**STATED GOAL**
Copy the rows below word for word, from the line containing "Click the MagicTest" through the line containing "Tap the decision", including both.
-------- GIVEN RECORDS --------
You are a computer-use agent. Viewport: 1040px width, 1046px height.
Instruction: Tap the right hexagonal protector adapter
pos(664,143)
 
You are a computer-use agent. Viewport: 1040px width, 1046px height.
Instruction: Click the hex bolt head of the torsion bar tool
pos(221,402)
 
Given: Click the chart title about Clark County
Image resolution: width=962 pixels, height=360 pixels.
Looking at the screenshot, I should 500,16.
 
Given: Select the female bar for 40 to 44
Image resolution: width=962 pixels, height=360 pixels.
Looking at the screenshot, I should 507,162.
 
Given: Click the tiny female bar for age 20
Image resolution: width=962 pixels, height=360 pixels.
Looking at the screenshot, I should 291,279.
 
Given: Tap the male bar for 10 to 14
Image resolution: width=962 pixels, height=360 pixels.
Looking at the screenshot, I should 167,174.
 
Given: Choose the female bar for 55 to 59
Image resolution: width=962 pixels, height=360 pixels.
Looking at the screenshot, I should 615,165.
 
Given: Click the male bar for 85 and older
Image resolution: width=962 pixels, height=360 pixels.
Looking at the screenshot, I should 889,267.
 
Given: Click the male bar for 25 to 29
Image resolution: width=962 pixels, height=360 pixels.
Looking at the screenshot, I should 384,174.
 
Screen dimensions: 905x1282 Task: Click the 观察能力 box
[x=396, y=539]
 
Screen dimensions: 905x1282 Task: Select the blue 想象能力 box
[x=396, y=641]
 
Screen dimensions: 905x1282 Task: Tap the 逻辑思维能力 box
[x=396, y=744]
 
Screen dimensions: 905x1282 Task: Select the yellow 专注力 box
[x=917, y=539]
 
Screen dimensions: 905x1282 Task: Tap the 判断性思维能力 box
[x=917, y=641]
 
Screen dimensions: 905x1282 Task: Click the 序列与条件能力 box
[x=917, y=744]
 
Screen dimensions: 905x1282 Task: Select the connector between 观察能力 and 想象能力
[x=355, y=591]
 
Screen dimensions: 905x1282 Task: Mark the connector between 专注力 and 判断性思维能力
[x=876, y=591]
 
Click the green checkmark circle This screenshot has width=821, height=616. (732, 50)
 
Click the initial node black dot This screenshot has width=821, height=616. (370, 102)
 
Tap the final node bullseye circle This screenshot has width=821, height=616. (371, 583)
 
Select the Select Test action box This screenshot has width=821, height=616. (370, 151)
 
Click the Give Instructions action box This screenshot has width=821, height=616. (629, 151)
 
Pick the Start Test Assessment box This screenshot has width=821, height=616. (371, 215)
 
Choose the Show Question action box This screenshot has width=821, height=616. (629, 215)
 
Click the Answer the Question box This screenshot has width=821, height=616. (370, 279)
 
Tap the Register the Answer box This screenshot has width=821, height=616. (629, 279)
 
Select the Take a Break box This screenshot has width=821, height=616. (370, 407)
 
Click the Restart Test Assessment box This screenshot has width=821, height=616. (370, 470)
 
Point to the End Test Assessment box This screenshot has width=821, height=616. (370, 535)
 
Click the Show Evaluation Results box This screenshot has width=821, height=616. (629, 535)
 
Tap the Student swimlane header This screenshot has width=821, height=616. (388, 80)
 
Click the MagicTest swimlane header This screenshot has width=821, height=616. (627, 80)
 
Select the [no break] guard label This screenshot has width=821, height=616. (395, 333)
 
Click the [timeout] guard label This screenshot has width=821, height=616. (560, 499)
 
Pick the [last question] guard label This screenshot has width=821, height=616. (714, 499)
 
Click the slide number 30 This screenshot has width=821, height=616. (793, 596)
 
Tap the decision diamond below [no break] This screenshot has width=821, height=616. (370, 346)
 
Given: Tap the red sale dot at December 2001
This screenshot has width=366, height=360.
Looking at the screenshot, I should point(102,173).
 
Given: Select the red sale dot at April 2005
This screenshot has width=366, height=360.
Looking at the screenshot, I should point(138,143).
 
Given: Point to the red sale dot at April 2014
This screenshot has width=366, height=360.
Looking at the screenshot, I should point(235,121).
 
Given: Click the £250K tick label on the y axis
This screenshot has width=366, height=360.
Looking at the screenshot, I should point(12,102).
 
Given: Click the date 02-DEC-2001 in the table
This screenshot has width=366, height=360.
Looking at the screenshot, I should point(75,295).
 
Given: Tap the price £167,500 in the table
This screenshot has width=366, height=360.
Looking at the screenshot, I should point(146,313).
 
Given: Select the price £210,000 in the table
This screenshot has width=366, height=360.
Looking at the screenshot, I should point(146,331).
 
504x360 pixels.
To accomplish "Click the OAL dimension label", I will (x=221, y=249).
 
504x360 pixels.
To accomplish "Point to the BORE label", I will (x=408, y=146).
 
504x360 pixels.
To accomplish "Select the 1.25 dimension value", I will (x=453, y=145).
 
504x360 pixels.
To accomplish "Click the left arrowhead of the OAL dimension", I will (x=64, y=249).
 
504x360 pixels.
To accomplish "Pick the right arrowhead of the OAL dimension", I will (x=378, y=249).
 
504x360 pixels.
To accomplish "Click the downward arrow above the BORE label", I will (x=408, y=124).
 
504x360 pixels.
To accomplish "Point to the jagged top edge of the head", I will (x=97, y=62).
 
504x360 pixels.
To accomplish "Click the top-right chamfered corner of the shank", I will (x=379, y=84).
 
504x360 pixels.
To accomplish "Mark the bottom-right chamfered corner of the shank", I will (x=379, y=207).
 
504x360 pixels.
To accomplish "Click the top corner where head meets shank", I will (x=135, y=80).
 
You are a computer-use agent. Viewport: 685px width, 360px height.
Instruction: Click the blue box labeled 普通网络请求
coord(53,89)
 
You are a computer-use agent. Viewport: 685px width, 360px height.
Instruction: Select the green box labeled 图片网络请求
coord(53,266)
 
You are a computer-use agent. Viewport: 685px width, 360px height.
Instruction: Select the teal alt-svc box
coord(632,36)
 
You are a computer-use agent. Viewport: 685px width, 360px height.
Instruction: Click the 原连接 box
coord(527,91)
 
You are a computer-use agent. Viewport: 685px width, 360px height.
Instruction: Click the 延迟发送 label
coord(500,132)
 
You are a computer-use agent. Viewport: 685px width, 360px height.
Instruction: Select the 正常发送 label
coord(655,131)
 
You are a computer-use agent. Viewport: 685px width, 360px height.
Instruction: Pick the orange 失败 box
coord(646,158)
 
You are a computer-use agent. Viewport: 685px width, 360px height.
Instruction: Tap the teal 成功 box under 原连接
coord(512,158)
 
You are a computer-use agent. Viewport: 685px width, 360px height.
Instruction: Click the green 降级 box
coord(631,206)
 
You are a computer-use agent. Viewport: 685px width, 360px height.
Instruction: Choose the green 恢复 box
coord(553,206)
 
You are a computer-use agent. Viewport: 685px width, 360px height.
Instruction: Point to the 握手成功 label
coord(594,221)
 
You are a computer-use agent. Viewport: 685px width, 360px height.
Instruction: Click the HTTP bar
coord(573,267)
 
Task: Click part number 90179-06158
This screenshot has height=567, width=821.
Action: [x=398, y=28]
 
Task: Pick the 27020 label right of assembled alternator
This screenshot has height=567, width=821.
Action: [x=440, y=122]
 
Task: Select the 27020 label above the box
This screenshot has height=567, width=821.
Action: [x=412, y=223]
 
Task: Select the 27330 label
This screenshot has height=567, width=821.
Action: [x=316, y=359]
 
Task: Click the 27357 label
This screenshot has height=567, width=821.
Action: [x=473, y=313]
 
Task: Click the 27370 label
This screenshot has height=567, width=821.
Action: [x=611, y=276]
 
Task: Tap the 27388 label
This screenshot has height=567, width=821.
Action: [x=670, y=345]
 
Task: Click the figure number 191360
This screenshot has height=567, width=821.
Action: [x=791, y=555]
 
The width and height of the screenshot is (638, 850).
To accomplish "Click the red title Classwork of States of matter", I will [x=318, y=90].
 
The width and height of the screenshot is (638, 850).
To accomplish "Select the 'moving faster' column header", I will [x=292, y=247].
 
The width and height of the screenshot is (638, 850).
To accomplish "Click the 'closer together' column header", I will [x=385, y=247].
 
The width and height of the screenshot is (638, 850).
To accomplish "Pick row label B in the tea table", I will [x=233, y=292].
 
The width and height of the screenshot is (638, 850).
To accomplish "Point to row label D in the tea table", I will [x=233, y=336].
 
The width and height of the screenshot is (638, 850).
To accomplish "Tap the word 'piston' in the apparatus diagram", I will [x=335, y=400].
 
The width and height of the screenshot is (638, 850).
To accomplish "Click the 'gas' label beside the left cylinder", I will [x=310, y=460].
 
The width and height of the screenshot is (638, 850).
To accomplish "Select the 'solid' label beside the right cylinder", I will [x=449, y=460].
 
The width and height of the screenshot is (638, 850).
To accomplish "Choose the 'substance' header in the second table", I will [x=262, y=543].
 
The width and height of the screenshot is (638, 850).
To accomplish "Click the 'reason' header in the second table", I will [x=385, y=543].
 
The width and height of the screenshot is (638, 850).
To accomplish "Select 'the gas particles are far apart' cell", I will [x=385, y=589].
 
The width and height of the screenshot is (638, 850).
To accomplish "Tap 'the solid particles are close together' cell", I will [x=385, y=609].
--------
**RESULT OF THE EXERCISE**
Click the MagicTest swimlane header This screenshot has width=821, height=616. (627, 80)
 
Select the [no break] guard label This screenshot has width=821, height=616. (395, 333)
 
Click the [timeout] guard label This screenshot has width=821, height=616. (560, 499)
 
Pick the [last question] guard label This screenshot has width=821, height=616. (714, 499)
 
Click the slide number 30 This screenshot has width=821, height=616. (793, 596)
 
Tap the decision diamond below [no break] This screenshot has width=821, height=616. (370, 346)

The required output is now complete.